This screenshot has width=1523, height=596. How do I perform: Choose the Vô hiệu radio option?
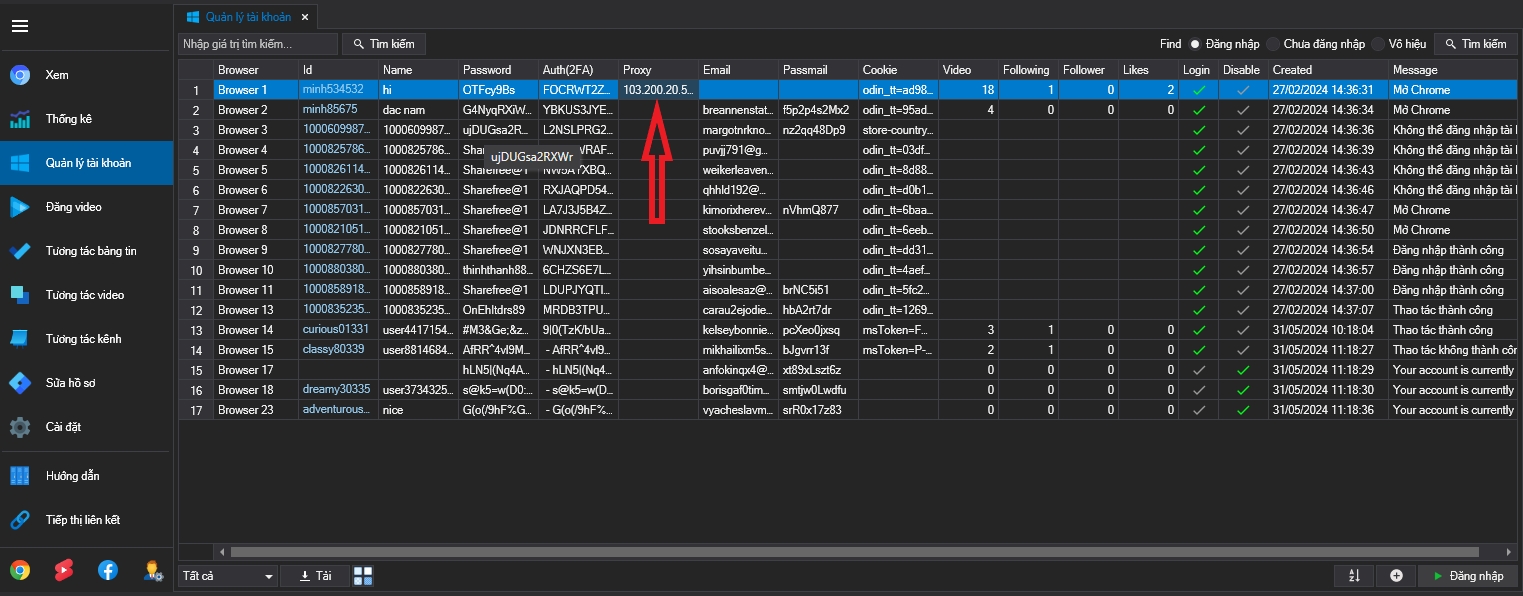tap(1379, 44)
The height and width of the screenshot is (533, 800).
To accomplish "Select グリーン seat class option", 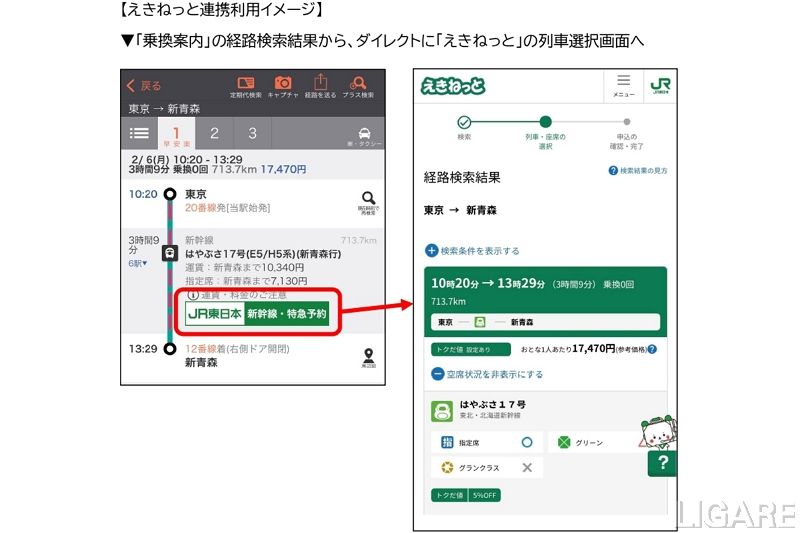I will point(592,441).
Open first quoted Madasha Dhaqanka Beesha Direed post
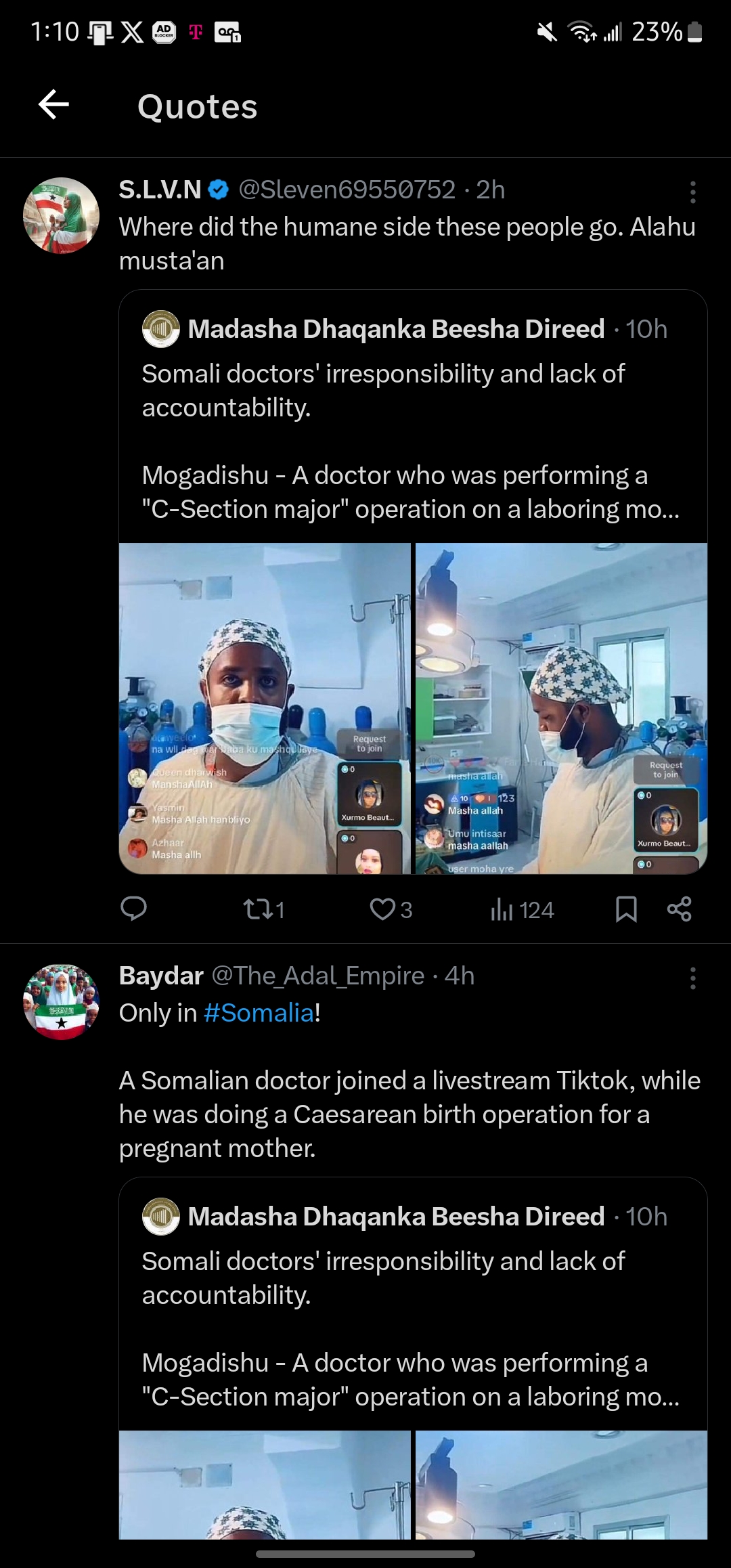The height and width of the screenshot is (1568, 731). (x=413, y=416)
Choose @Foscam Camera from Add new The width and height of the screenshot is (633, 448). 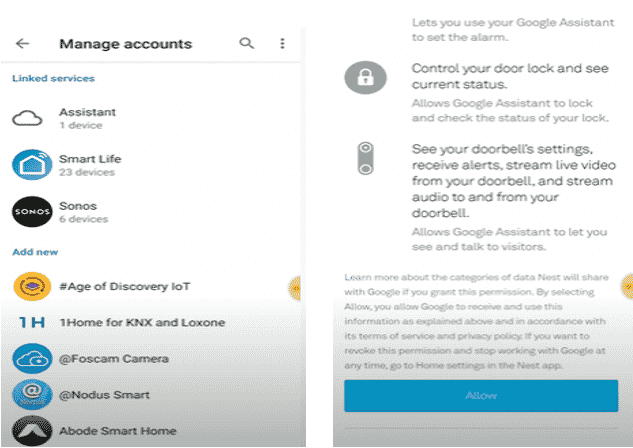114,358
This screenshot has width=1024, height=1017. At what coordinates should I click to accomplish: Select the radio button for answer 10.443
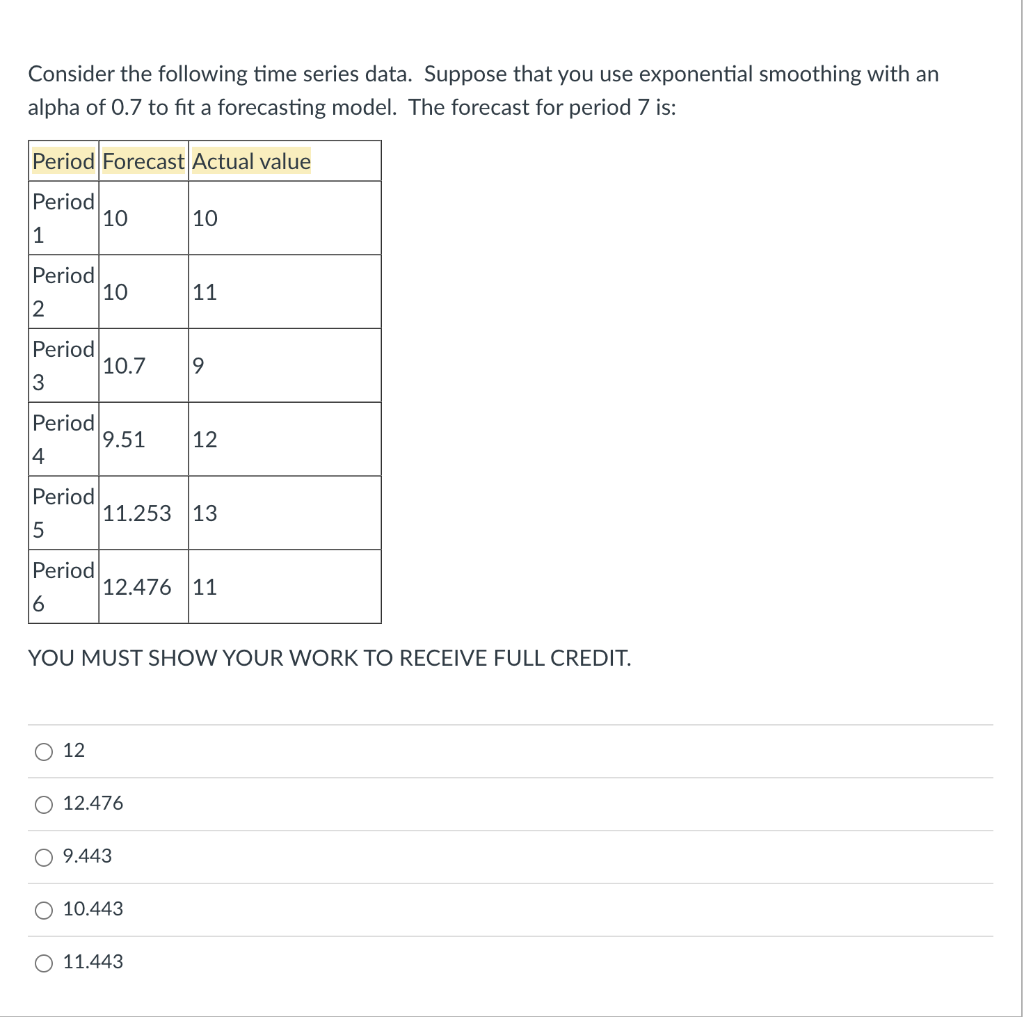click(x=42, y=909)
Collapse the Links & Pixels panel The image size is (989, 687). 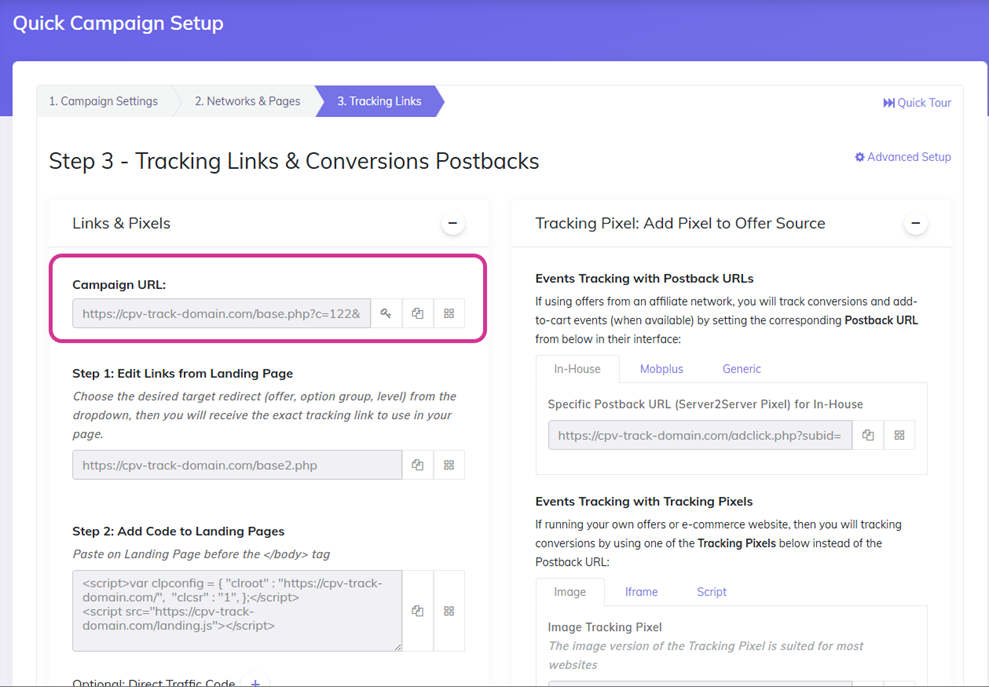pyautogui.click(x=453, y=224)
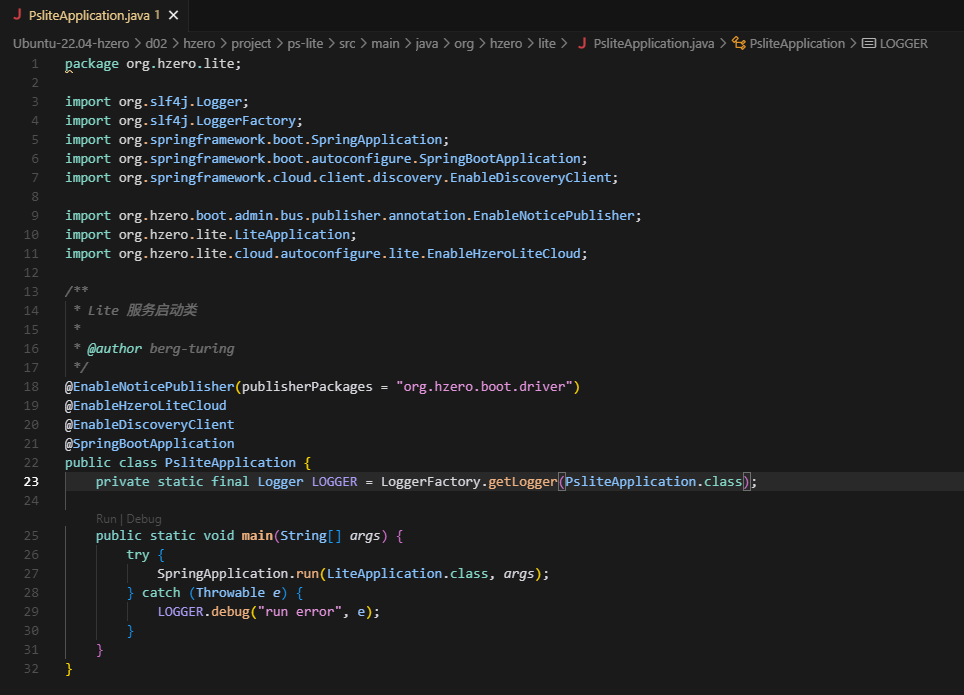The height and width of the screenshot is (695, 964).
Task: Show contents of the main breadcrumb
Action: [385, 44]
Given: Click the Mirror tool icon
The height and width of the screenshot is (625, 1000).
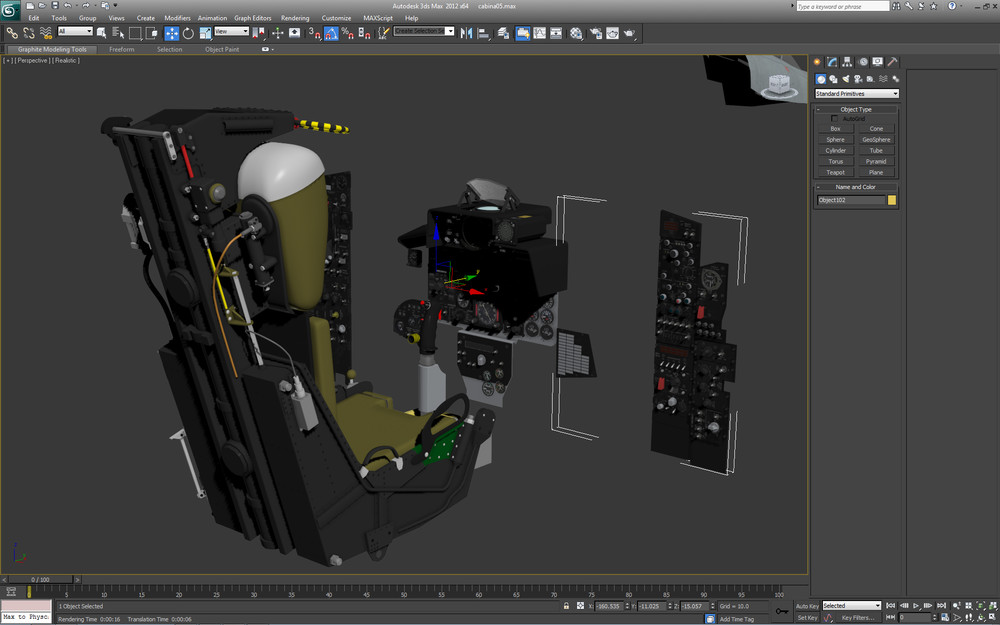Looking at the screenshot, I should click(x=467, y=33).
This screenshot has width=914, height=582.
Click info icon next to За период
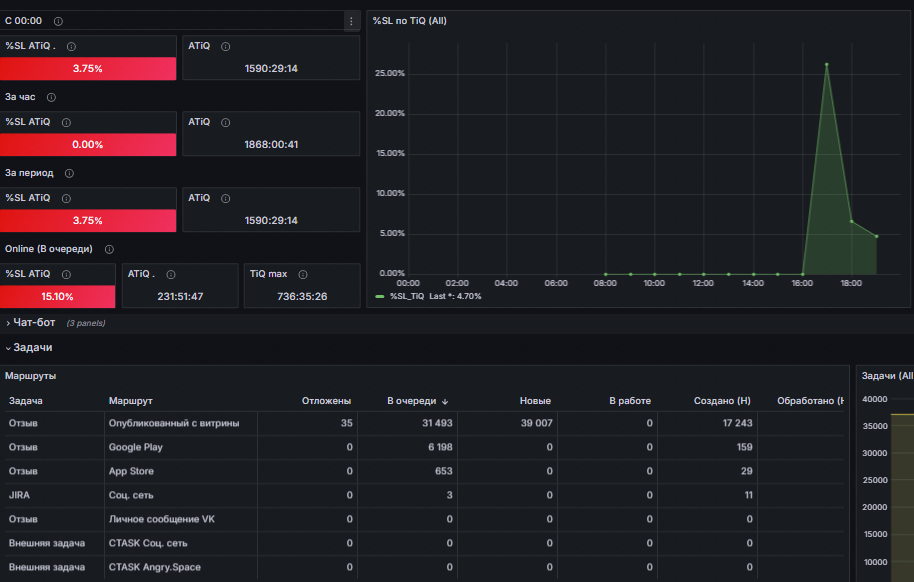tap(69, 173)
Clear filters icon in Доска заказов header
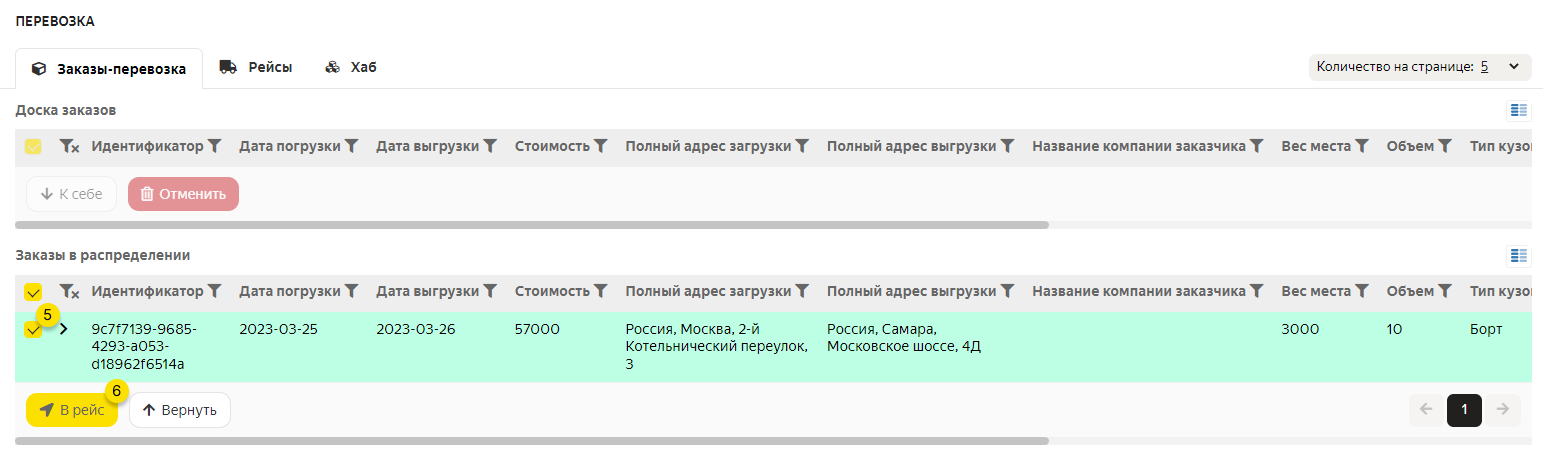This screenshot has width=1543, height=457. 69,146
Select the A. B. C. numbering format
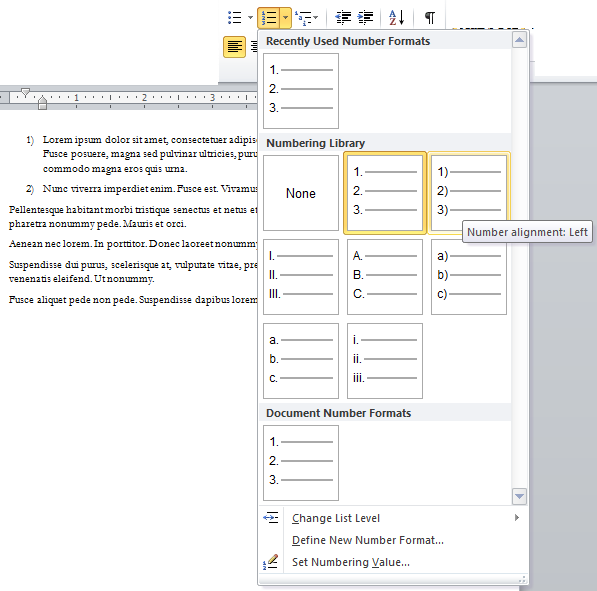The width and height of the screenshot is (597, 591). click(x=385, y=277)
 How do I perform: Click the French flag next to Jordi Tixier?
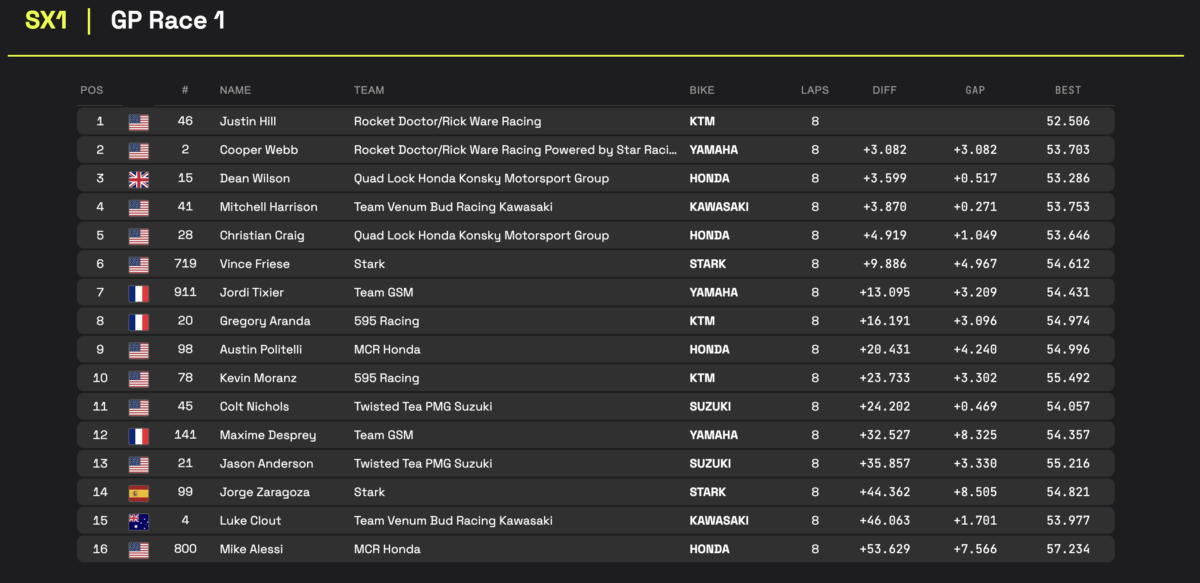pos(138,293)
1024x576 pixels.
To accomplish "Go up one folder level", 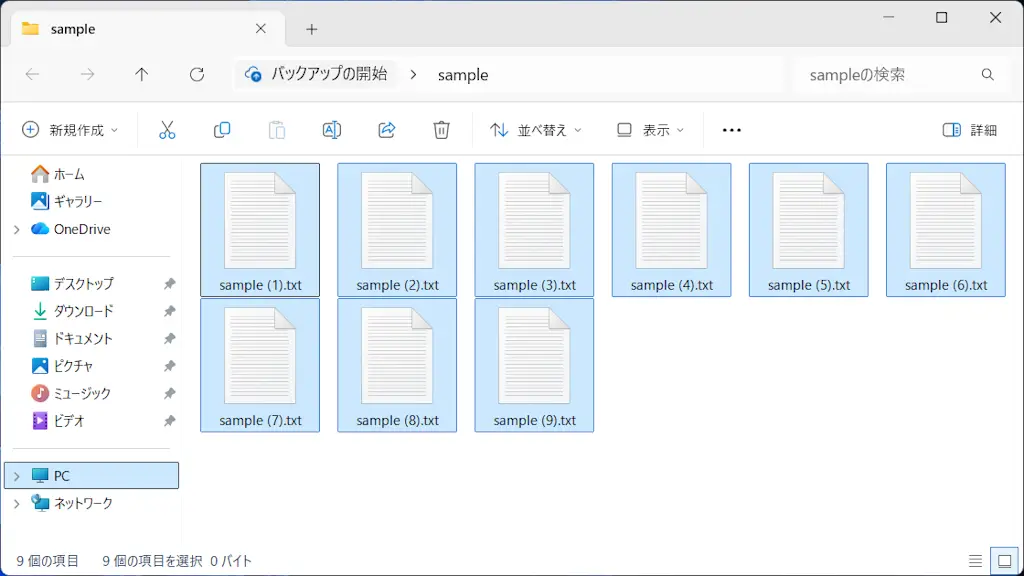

THE PROBLEM: Output exactly the lines from the line with "Clear filters icon in Доска заказов header" to the last line of the records, including both, and leave every picture out.

RESPONSE:
Clear filters icon in Доска заказов header
This screenshot has width=1543, height=457. 69,146
Select the A. B. C. numbering format
The width and height of the screenshot is (597, 591). click(x=385, y=277)
 How do I perform: Click the French flag next to Jordi Tixier?
pos(138,293)
1024x576 pixels.
To accomplish "Go up one folder level", 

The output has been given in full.